Segundo o Gaeco, o modo de atuação do PCC em Goiás copia o formato paulista, já implementado em diversos outros Estados: quem está fora sustenta quem está dentro.
A situação penitenciária preocupa a presidente do Supremo Tribunal Federal (STF) e do Conselho Nacional de Justiça (CNJ), ministra Cármen Lúcia, que viaja na próxima semana a Goiás para fazer uma blitz no Complexo Prisional de Aparecida de Goiânia (GO), onde um confronto entre detentos na segunda-feira (1º) deixou nove mortos e 14 feridos. Outra blitz no Acre também está nos planos.
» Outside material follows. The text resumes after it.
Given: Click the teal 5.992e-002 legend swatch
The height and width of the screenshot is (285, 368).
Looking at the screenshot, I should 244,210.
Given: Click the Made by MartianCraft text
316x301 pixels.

Cármen também vai agendar reunião em Brasília com o ministro da Justiça e Segurança Pública, Torquato Jardim, e governadores dos 26 estados e do Distrito Federal para tratar da crise penitenciária. O pedido foi feito pelo governador goiano, Marconi Perillo (PSDB), com quem a presidente do STF conversou por telefone na quarta-feira (3).
PCC
A pauta carcerária tem sido uma das principais bandeiras de Cármen Lúcia, que visitou 14 presídios em um ano à frente do CNJ. Cármen prometeu também que até abril o Banco Nacional de Monitoramento de Prisões (BNMP 2.0) deverá ser estendido a todos os Estados. A plataforma desenvolvida pelo CNJ, que reúne informações processuais de presos, já foi implementada em Roraima.